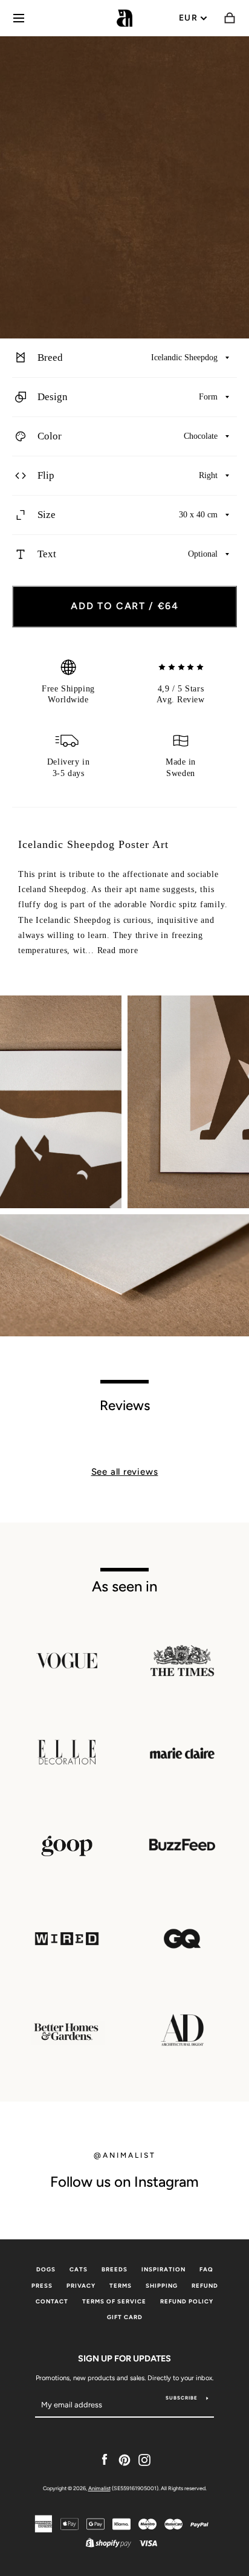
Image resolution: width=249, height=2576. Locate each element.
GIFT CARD (125, 2317)
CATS (79, 2269)
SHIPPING (162, 2285)
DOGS (46, 2269)
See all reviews (124, 1471)
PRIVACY (80, 2285)
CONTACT (52, 2301)
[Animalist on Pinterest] (124, 2459)
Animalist (99, 2488)
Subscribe (182, 2398)
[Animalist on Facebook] (105, 2459)
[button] (124, 358)
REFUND (205, 2285)
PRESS (42, 2285)
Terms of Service (114, 2301)
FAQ (206, 2269)
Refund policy (186, 2301)
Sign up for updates (124, 2358)
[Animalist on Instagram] (144, 2459)
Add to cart (125, 606)
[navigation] (19, 18)
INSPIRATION (163, 2269)
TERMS (120, 2285)
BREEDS (115, 2269)
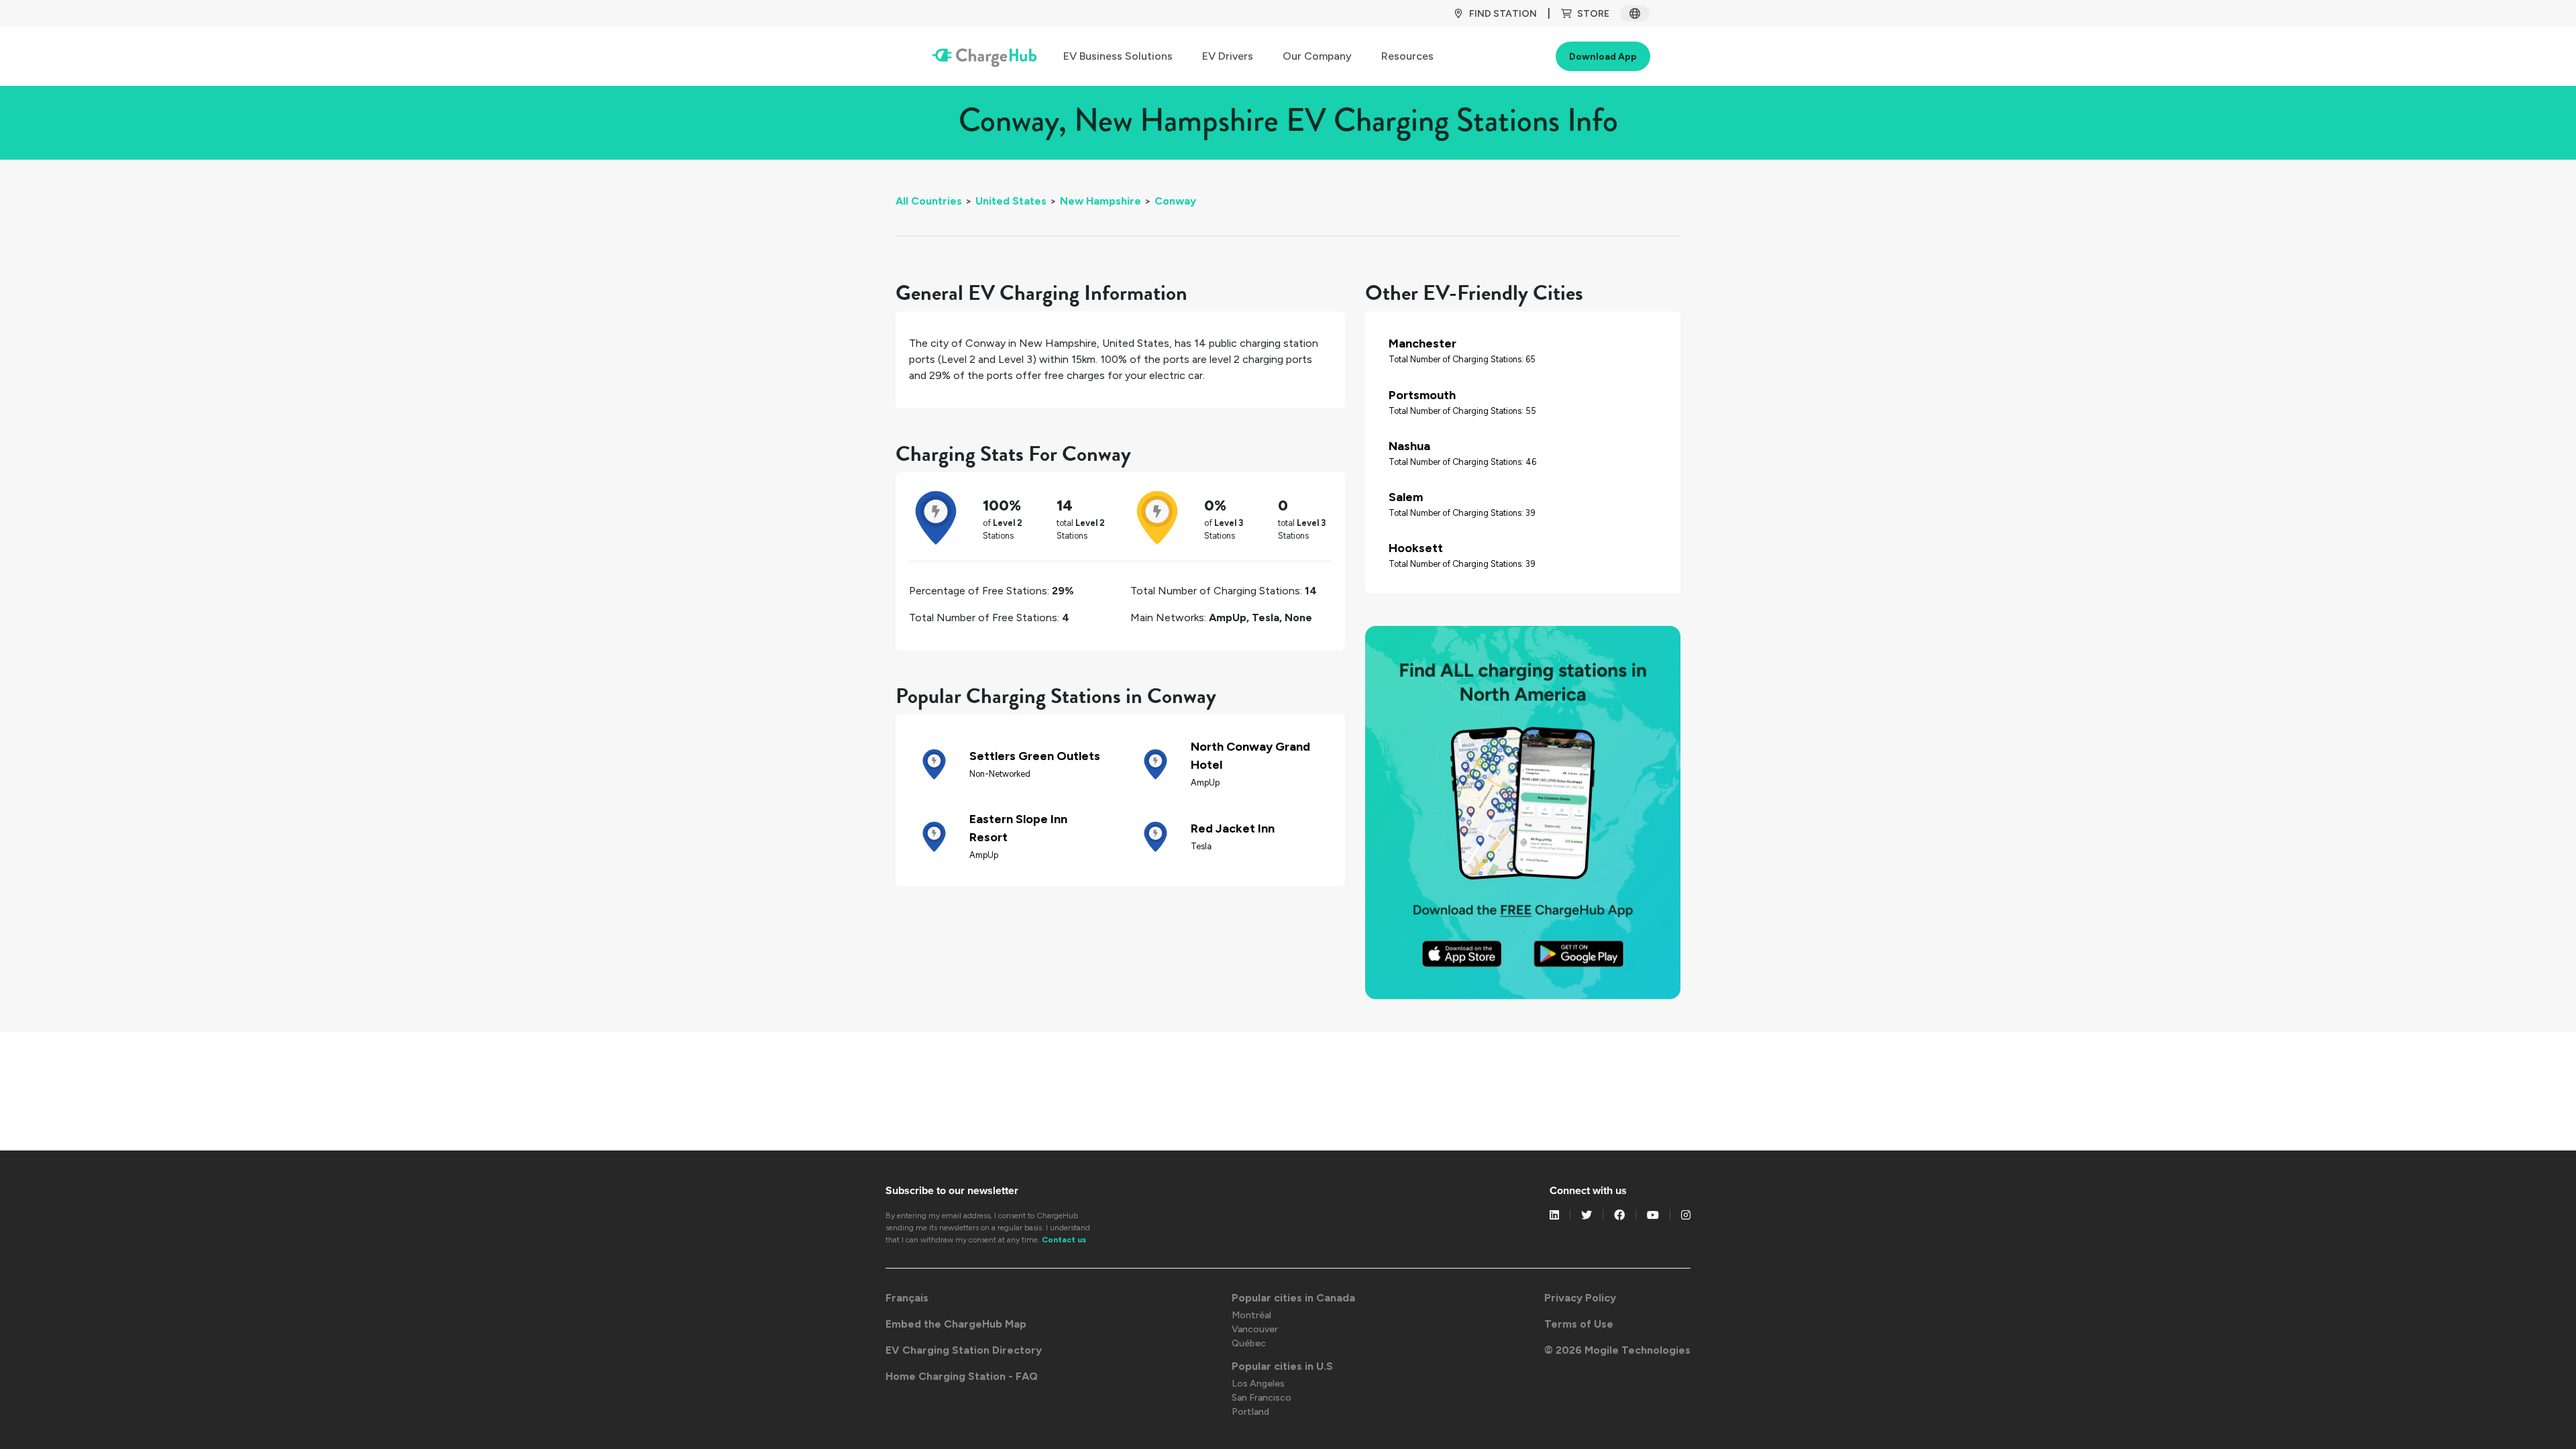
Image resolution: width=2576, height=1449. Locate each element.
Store (1593, 13)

* AIM OF THE TASK *
An exact, image-free transcription of all the records above is needed.

* RESULT *
Image resolution: width=249, height=2576. Locate each element.
GIFT CARD (125, 2317)
CATS (79, 2269)
SHIPPING (162, 2285)
DOGS (46, 2269)
See all reviews (124, 1471)
PRIVACY (80, 2285)
CONTACT (52, 2301)
[Animalist on Pinterest] (124, 2459)
Animalist (99, 2488)
Subscribe (182, 2398)
[Animalist on Facebook] (105, 2459)
[button] (124, 358)
REFUND (205, 2285)
PRESS (42, 2285)
Terms of Service (114, 2301)
FAQ (206, 2269)
Refund policy (186, 2301)
Sign up for updates (124, 2358)
[Animalist on Instagram] (144, 2459)
Add to cart (125, 606)
[navigation] (19, 18)
INSPIRATION (163, 2269)
TERMS (120, 2285)
BREEDS (115, 2269)
Image resolution: width=2576, height=1449. Locate each element.
Store (1593, 13)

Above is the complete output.